O contacto com outros povos propiciou a consolidação de perceções relativas às diferentes nacionalidades, raças e etnias com as quais os portugueses foram convivendo. Afinal, como eram os mouros e os judeus? E o que caracterizava os ingleses? Estas perceções, filtradas pela forma lusa de conceber o mundo, acabaram por se converter também em significações que traduziam uma avaliação de um dado povo e todos estes novos significados foram sendo incorporados pelos diversos gentílicos, que deixaram de significar apenas «natural de», passando, por exemplo, a descrever tipos estereotipados de personalidade. Deste processo de enriquecimento dos sentidos da língua nasceram expressões que hoje utilizamos com a naturalidade de quem não pensa no que elas encerram. Assim, agir à francês é ser hipócrita e fingido; ser como um judeu é agir de forma usurária ou avarenta, ao passo que ser um «judeu errante» é andar pelo mundo sem poiso fixo. Já uma italiana nada tem a ver com personalidade, pois mais não é do que um café expresso com pouca água.
A construção de estereótipos relacionados com povos, nacionalidades, etnias e raças levou a que muitos gentílicos e seus derivados adquirissem também a capacidade de descrever modos de vida e atitudes. Com efeito, mourejar é trabalhar sem cessar, ou seja, «trabalhar que nem um mouro». Os ingleses são, não raro, tidos como avaliadores de qualidade e elegância, logo «fazer uma coisa para inglês ver» é exibir algo que falso, centrado na aparência enganadora. Acresce que a elegância é britânica assim como a pontualidade. Por outro lado, ciganar significa levar uma vida errante e boémia e uma ciganagem é um ato de pedinchice com que se procura enganar alguém. Aquele que opta por fazer uma americanice adota uma atitude de ostentação, enquanto o que se gaba de fazer coisas que parecem impossíveis faz uma espanholada. Quem trata os outros com escárnio está a judiar e fazer uma judiaria também pode significar maltratar ou torturar alguém física e psicologicamente. Até os brasileiros são incluídos nesta descrição de opções de vida, uma vez que uma brasileirice é uma atitude de denguice ou de sensualidade. Se a vida oferece muitas dificuldades a alguém, este pode dizer que se «viu grego» para as vencer.
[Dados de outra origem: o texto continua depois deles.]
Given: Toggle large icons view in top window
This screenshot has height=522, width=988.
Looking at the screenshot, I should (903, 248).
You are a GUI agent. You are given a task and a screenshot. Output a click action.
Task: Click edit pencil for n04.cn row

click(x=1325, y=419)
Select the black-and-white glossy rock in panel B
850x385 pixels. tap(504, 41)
Todavia, se a opção for a ostentação e a abundância é porque se «vive à grande e à francesa» e não esqueçamos que um «serviço à francesa» tem um cunho de elegância e requinte. Curioso é o facto de os franceses também poderem ser mal-educados como o demonstra a expressão «sair à francesa» que descreve o ato de sair às escondidas, sem se despedir.
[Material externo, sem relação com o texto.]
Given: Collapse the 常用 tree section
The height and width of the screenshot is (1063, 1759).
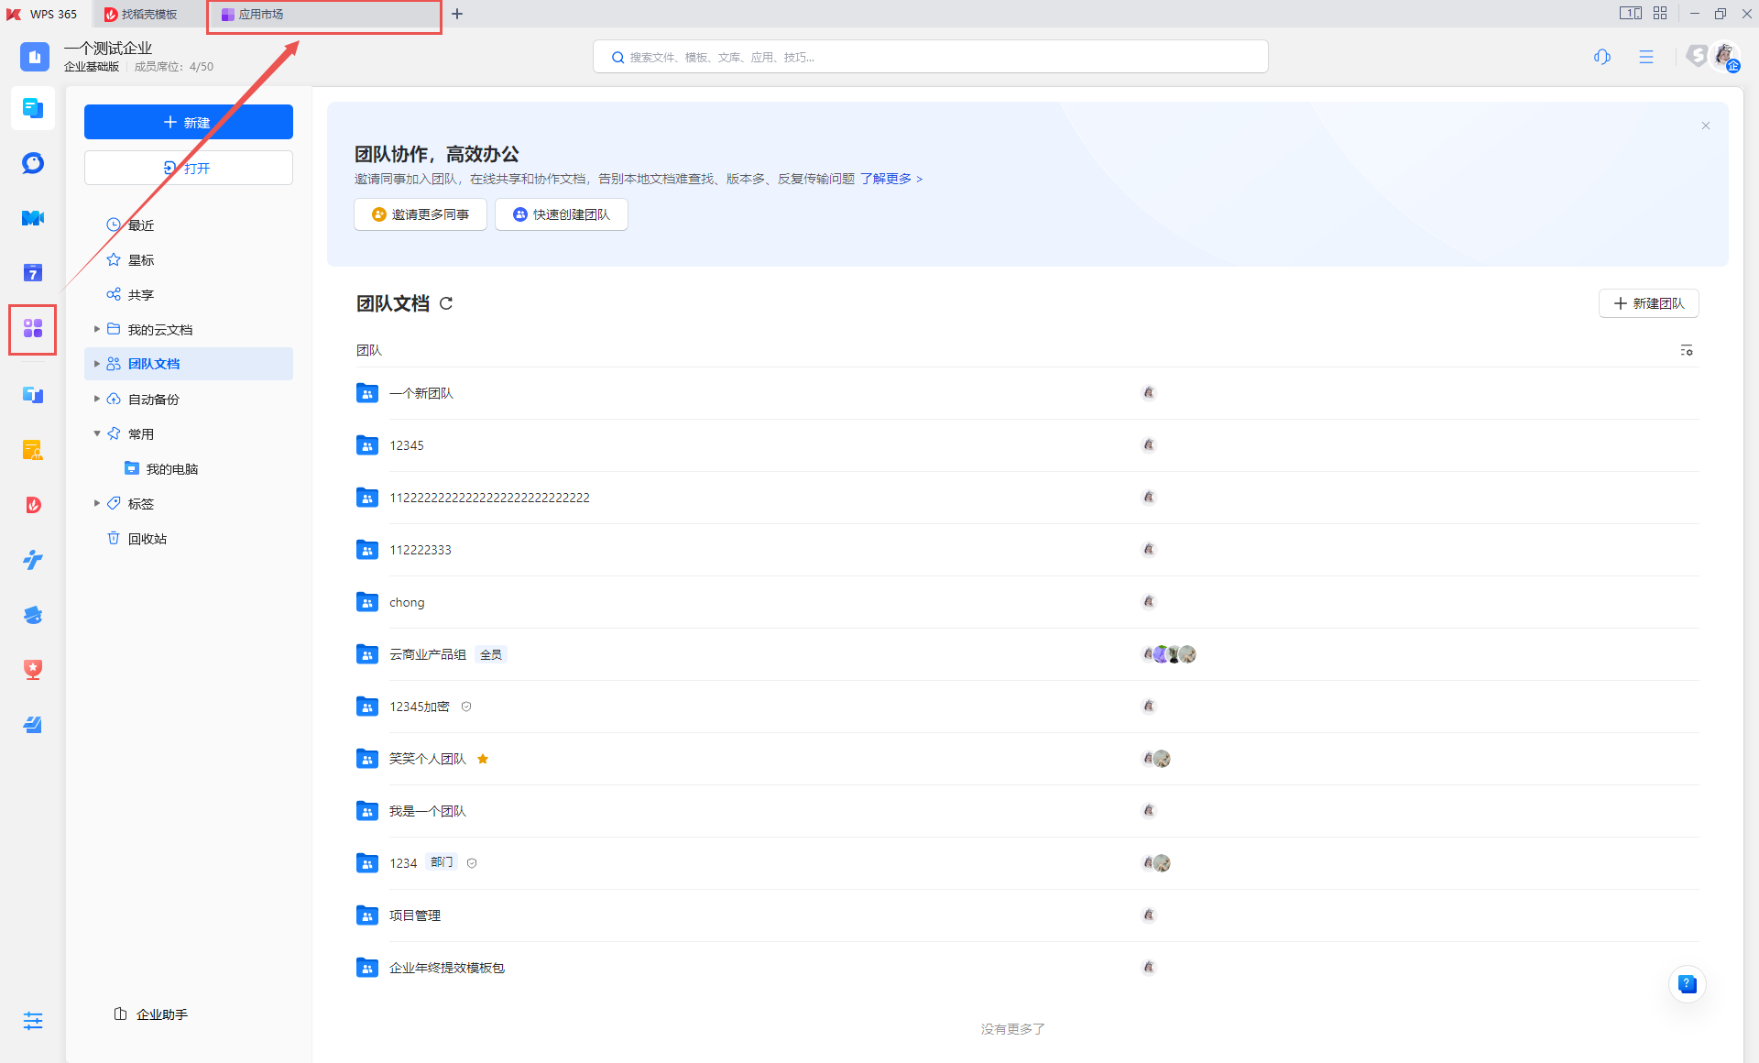Looking at the screenshot, I should pos(97,433).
Ainda o som das línguas e a tentativa de comunicar com outros povos levaram a que os gentílicos pudessem designar perceções sobre o linguajar. Nesta linha, uma italianada é uma linguagem confusa e difícil de perceber. E, quando não se compreende mesmo nada de uma língua ou de um assunto, diz-se que «isso é chinês».
Tantos povos, tanta história, tantas impressões e a língua para dizer tudo isto. Não com o rigor suíço, mas com a impressão portuguesa.